_本文_
----------
患者さんや家族に合ったキャラの医師やスタッフをマッチング
「人を見て法を説け」ということわざがあります。説法する時にはその相手の性格や状況などを考えて、それぞれに合ったふさわしい方法で行うことが大切だとする仏様の教えです。
この教えは私たち在宅医療の現場でも日々実践されています。
一般的に患者さん側からこういう感じの医師やスタッフがよいといった具体的なリクエストがあるわけではないのですが、担当する患者さんがどんな症状で、そのご家族がいったいどんな思いなのかなど、面談の中で可能な限り拾い上げます。私たちの医院に所属するスタッフはさまざまな個性を持ったスペシャリストばかりです。現在のところ、医師は男性が19人で女性が14人。A医師は理論的な説明が得意だとか、B医師はお話を通じて相手からいろいろと聞き出すのがうまいだとか、それぞれ専門やキャラクターが違うため、どの患者さんに合うのかを考慮し、担当を決めるようにしています。
それは、医師やその他のスタッフが患者さんや家族に受け入れられなければ、在宅医療そのものが成立しないためです。かつて在宅医療というよりも医療に対して不信感を持つ患者さんと家族を担当したことがありました。その患者さんは91歳の女性。膀胱がんが恥骨と左臀部、リンパ節にも転移していました。
----------
_課題の目的_
在宅医療で患者さんの担当を決める方法について述べた本文を、二文で要約しなさい。

_データ一覧_
----------
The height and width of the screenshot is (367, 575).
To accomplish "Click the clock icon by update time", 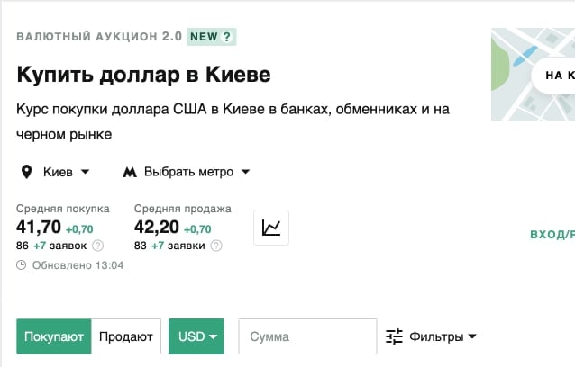I will (x=22, y=265).
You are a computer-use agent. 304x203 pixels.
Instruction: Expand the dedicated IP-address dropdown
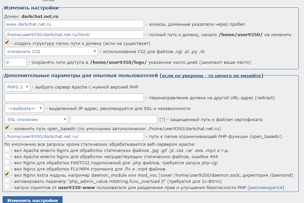(x=24, y=108)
----------
_解答例_
「人を見て法を説け」という教えは在宅医療の現場でも実践されており、面談で患者さんの症状や家族の思いを可能な限り拾い上げたうえで、医師それぞれの専門やキャラクターを考慮して担当を決めている。そうするのは、医師やスタッフが患者さんや家族に受け入れられなければ、在宅医療そのものが成立しないためである。